Sequence – A A B A A B (first 16 counts) B A A A A
1-2
Cross R over L, Step back L
3-4
Step R to R side, Step L beside R,
5-6
Cross R over L, Step back L
7-8
Step R to R side, Step L beside R,
[9-16] Right grapevine scuff L, Left grapevine scuff R.
1-2
Step R to R side, Step L behind R
3-4
Step R to R side, Scuff L to beside R weight stays on R
5-6
Step L to L side, Step R behind L
7-8
Step L to L side, Scuff R to beside L weight stays on L
[17-24] Walk Back R,L,R touch. ¼ side step touch.
1-2
Step back R, Step back L
3-4
Step back R, Touch L beside R,
5-6
Step forward L, making ¼ turn right.Touch R to L weight stays on L
7-8
Stomp R to R side, Stomp up L beside R, (3:00)
[25-32] L Rhumba Box (stomp, stomp)
1-2
Step L to left side, Step R in place next to L
3-4
Step L forward, Touch R next to L weight stays on L
5-6
Step R to right side, Step L in place next to R
7-8
Step R back, Step L beside R. (optional stomp R back and L stomp beside R)
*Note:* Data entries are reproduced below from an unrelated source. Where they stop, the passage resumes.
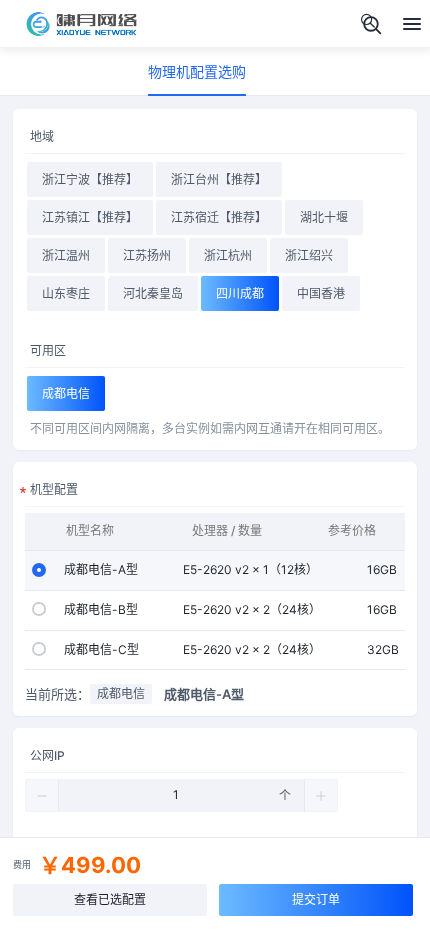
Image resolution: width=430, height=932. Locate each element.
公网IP (47, 755)
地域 (42, 136)
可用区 (48, 350)
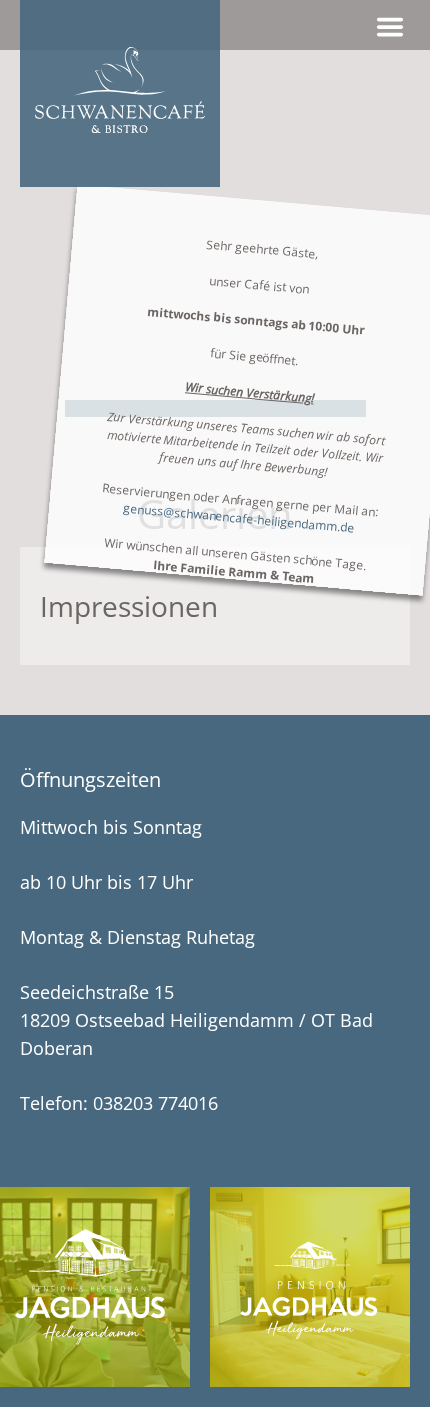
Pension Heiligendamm (310, 1287)
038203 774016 (155, 1103)
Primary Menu (390, 27)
[1-8] Right Shuffle, Rock recover, Coaster Step, Pivot 1/2
1&2
Step R forward, step L beside R, step R forward
3-4
Rock/step L forward, Recover weight on R
5&6
Step back on L, Step R next to L, Step forward L
7-8
Step forward R, pivot ½ turn over L shoulder, weight onto L
[9-16] Right Shuffle, Rock recover, Coaster Step, Pivot 1/4
1a2
Step R forward, step L beside R, step R forward
3a4
Rock/step L forward, Recover weight on R
5-6
Step back on L, Step R next to L, Step forward L
7&8
Step forward R, pivot 1/4 turn over L shoulder, weight onto L
Restart: Second time dancing Part B dance until count 16 and then restart Part B again.
[17-24] Right Cross Rock, side shuffle, Left Cross Rock, side shuffle
1-2
Rock/step R over L, Recover weight on L
3&4
Step R to R side, Step L beside R, Step R to R side
5-6
Rock/step L over R, Recover weight on R
7&8
Step L to L side, Step R beside L, Step L to L side
[25-32] R out L out, R in L in, hip bump R L, hip roll.
1-2
Step R slightly forward to R diagonal, Step L slightly forward to L diagonal
3-4
Step R back in place, Step L back in place beside R
5-6
Bump hips to side R and then L
7-8
Roll hips anti clockwise for 2 counts. Weight ends on L.